--- begin Entries shown ---
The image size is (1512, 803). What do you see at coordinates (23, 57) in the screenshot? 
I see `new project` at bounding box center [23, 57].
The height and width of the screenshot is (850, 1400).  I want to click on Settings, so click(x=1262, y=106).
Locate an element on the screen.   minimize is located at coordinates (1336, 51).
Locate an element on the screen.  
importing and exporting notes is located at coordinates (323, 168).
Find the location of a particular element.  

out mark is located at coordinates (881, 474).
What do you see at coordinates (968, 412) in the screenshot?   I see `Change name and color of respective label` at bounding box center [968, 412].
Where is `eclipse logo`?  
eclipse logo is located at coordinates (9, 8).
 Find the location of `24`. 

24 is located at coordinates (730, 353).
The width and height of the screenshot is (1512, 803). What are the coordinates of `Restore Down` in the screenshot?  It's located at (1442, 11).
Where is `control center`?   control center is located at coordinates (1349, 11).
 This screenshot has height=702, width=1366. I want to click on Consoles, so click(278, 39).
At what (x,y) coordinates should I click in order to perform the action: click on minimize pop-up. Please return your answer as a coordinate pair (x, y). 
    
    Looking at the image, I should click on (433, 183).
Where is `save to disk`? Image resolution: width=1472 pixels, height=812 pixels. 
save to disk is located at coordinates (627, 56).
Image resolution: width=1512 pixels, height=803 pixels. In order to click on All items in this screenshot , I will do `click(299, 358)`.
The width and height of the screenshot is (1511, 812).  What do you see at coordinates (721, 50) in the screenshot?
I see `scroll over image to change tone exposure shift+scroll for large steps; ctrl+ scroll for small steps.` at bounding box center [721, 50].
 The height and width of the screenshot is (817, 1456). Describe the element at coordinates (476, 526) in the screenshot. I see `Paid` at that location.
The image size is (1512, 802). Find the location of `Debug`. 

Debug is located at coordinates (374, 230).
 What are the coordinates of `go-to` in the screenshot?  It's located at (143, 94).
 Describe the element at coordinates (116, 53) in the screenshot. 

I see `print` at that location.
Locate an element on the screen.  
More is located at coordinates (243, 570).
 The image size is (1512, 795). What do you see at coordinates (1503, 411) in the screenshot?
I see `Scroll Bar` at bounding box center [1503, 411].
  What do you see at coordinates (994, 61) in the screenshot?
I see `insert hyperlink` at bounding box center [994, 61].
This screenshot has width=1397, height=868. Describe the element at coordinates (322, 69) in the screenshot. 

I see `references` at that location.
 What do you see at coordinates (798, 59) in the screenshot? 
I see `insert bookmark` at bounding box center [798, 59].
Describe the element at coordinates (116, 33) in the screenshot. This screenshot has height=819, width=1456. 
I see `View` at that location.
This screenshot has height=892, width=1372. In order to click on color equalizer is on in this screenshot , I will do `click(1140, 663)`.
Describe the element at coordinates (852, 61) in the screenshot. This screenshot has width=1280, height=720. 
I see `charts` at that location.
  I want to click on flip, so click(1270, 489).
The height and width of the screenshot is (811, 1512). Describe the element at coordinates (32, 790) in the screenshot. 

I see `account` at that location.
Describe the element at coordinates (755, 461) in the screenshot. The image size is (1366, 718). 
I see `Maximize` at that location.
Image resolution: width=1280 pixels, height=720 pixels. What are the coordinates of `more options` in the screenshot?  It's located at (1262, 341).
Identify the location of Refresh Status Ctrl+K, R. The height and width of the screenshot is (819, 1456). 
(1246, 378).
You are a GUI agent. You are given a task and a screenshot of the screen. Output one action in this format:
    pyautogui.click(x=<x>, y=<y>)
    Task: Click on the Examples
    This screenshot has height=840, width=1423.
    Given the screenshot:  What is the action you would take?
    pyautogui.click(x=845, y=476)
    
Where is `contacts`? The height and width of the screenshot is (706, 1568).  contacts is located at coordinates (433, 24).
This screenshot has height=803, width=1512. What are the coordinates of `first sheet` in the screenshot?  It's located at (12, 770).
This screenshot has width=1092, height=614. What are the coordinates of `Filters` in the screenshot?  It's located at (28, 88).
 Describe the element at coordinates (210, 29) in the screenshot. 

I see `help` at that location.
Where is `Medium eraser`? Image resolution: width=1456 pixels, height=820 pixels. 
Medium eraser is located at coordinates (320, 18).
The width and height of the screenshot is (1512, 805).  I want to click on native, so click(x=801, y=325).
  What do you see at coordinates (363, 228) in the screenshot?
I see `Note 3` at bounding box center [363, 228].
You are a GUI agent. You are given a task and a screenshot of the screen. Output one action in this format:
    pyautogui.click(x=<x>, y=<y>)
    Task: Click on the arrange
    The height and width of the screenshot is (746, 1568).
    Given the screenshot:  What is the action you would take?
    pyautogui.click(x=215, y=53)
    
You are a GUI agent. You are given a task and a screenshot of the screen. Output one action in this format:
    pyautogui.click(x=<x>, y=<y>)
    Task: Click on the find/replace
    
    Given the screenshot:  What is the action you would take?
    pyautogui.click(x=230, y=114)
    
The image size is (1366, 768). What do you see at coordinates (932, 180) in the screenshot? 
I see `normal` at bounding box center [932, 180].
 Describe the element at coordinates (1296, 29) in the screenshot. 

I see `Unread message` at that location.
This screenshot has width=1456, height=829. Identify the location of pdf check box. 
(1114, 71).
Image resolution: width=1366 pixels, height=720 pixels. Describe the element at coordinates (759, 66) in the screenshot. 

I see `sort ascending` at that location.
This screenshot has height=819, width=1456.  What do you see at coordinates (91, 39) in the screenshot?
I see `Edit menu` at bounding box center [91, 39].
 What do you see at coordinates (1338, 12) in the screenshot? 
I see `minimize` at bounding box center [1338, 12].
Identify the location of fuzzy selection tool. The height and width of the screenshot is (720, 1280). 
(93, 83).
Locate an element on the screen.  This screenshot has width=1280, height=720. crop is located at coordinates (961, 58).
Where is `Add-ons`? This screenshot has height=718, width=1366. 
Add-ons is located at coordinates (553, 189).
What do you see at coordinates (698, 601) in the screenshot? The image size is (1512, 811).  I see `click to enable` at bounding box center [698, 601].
--- end Entries shown ---
**Exercise:** Could you copy the listing above verbatim, from its first line up to and including the line with "Image resolution: width=1512"?

**Reply to the exercise:**
The image size is (1512, 803). What do you see at coordinates (23, 57) in the screenshot? 
I see `new project` at bounding box center [23, 57].
The height and width of the screenshot is (850, 1400).  I want to click on Settings, so click(x=1262, y=106).
Locate an element on the screen.   minimize is located at coordinates (1336, 51).
Locate an element on the screen.  
importing and exporting notes is located at coordinates (323, 168).
Find the location of a particular element.  

out mark is located at coordinates (881, 474).
What do you see at coordinates (968, 412) in the screenshot?   I see `Change name and color of respective label` at bounding box center [968, 412].
Where is `eclipse logo`?  
eclipse logo is located at coordinates (9, 8).
 Find the location of `24`. 

24 is located at coordinates (730, 353).
The width and height of the screenshot is (1512, 803). What are the coordinates of `Restore Down` in the screenshot?  It's located at (1442, 11).
Where is `control center`?   control center is located at coordinates (1349, 11).
 This screenshot has height=702, width=1366. I want to click on Consoles, so click(278, 39).
At what (x,y) coordinates should I click in order to perform the action: click on minimize pop-up. Please return your answer as a coordinate pair (x, y). 
    
    Looking at the image, I should click on (433, 183).
Where is `save to disk`? Image resolution: width=1472 pixels, height=812 pixels. 
save to disk is located at coordinates (627, 56).
Image resolution: width=1512 pixels, height=803 pixels. In order to click on All items in this screenshot , I will do `click(299, 358)`.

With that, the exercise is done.